採択が困難な持続化補助金(低感染リスク型)の計画書事例①

小規模事業者持続化補助金

 先日、ある事業者が作成した計画書を拝見する機会がありました。それは小規模事業者持続化補助金<低感染リスク型ビジネス枠>に応募するための計画書でしたが、一目見て採択されることは厳しいという印象を受けました。今回のコラムでは、その計画書の内容だとなぜ採択が厳しいと感じたのか、採択が困難な計画書の特徴をご紹介します。なお、当コラムの内容は2021年8月27日時点の情報に基づいています。

1.採択が困難な計画書の特徴

(1)制限枚数を上限まで使っていない

 補助金に応募するには、その補助金に応募するための計画フォーマットを使用して計画を策定する必要があります。持続化補助金低感染リスク型ビジネス枠の計画フォーマットは、下図に示した事務局ホームページの赤枠部分からダウンロードできます。

 これらダウンロード資料のうち、採択のポイントとなる「【様式1】経営計画及び補助事業計画」は以下のフォーマットになっていますが、赤枠部分に注意が必要です。

 本来、読み手に自社のことを理解してもらうためには紙面は何枚あっても足りないはずですが、当補助金に関しては、上図の赤枠部分①にあるように、計画書は5枚以内に収めなければなりません。
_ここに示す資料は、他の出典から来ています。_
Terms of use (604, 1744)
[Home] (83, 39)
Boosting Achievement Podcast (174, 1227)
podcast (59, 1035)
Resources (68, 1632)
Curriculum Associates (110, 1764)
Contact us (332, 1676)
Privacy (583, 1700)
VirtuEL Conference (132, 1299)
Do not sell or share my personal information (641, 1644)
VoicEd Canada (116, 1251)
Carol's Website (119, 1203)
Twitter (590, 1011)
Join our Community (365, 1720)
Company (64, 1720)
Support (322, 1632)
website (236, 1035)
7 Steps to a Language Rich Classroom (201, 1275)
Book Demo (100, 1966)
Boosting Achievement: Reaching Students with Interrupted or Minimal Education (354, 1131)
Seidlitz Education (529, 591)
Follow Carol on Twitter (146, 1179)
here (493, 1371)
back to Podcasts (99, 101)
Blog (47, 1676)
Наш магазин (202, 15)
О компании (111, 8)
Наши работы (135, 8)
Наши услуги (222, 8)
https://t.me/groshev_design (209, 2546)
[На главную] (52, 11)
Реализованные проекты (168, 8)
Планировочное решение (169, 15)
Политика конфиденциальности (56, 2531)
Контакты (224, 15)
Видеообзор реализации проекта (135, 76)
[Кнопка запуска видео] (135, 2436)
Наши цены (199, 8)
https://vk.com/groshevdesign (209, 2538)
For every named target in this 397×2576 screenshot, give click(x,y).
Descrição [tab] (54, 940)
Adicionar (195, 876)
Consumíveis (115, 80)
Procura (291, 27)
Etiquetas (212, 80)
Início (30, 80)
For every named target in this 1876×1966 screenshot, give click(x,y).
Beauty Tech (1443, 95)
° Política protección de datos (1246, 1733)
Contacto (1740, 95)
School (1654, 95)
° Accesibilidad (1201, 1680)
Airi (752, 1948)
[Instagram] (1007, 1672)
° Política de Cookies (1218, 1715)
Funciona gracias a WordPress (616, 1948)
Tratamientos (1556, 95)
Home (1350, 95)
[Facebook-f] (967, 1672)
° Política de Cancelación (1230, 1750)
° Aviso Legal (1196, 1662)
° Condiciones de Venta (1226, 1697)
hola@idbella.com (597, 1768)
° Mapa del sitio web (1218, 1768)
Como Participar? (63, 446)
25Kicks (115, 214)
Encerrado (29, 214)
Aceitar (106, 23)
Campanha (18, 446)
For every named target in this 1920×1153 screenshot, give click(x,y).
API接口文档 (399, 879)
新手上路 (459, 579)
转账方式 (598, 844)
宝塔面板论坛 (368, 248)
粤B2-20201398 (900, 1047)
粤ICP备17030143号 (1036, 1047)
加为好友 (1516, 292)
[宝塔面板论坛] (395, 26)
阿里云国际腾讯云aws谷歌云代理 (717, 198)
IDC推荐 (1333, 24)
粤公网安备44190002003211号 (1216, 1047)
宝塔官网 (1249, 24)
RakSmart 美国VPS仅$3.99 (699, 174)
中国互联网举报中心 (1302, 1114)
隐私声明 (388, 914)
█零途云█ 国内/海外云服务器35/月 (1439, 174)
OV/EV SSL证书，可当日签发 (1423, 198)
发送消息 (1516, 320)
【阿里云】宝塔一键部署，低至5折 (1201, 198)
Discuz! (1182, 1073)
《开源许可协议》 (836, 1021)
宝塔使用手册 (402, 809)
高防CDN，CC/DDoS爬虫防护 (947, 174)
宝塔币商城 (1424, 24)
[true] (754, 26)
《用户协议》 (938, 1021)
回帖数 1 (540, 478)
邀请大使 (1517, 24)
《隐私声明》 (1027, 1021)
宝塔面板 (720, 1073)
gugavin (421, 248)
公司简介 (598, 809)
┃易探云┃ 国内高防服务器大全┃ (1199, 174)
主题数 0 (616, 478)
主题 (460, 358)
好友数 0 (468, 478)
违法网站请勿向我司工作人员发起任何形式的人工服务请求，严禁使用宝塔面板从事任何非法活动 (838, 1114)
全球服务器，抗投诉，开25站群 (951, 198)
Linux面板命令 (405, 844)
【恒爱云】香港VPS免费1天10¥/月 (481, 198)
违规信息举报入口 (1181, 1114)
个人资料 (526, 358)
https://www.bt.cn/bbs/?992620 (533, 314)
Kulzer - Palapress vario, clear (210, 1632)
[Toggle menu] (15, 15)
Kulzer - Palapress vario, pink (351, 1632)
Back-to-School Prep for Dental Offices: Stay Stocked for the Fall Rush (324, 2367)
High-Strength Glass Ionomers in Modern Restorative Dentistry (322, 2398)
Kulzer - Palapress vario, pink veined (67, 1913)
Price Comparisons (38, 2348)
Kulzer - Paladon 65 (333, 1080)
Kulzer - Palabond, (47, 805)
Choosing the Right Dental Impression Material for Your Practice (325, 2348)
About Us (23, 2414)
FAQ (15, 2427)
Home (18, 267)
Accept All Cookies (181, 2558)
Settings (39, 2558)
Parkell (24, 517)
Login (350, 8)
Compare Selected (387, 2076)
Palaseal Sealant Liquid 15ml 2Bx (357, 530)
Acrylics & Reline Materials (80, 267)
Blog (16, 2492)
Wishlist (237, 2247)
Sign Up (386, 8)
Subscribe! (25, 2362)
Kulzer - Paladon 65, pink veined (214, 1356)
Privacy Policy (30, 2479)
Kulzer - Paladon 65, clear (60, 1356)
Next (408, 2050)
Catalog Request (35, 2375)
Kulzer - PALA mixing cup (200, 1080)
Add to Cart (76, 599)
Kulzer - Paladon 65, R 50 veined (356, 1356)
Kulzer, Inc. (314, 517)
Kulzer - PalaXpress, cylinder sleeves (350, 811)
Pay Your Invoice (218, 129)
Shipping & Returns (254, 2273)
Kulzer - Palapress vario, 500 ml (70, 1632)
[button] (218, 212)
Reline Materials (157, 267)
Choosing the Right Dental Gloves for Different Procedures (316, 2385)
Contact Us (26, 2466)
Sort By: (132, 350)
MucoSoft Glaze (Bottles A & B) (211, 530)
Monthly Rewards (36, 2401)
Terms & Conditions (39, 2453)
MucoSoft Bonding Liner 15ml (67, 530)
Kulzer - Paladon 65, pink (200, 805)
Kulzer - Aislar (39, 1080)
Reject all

 よって、制限枚数の5枚まで目一杯使いたいところですが、今回拝見した計画書は3枚で収まっていました。5枚以内というルールは守ってはいるものの、これではそもそも計画を理解してもらおうという意欲が疑われてしまいます。さらに次に示す点もその意欲を疑わせるものでした。

(2)スペースを有効活用していない

 上図赤枠部分②には「本注意事項」、下記の「<経営計画>及び<補助事業計画>内の黄色塗りつぶしの文書」については、申請時に削除して構いません。という但し書きがあります。これにより削除できる部分は以下となります。

  • 冒頭の7行
  • <申請者名>の1行
  • <経営計画>「1.自社の事業概要」の2行
  • <経営計画>「2.新型コロナウイルス感染症の影響・既に取り組んでいる対策」の2行
  • <補助事業計画>「1.補助事業名」の1行
  • <補助事業計画>「2.補助事業の内容」の2行
  • <補助事業計画>「3. 補助事業の効果」の1行
  • 欄外の6行

 このように、当該部分を削除することで20行以上のスペースが空き、そこに自社や補助事業の説明をさらに盛り込むことができるのですが、今回拝見した計画書は、これらが削除されていませんでした。このこともやはり計画書を理解してもらおうという意欲に疑念が湧いてしまいます。

(3)ビジュアルに訴求していない

 計画書にリアリティが付加されると、読み手は同社に対する理解が深まりやすくなります。そのためには最低でも経営者の写真は盛り込みたいところです。どういう人がこの計画を策定したのか、また、どういう人がこの計画を推進するのかということが分かるためです。

 しかし、今回拝見した計画書には、写真は一切盛り込まれていませんでした。制限枚数を超えないために写真を盛り込まないならまだしも、制限枚数に届いていないわけですから、ビジュアルに訴求するという意識がないことがうかがえます。

 このような形の計画書ですと説得力は高まりにくく、採択は困難であると言えるでしょう。なお、次回のコラムではさらにこの計画書の難点を見ていきます。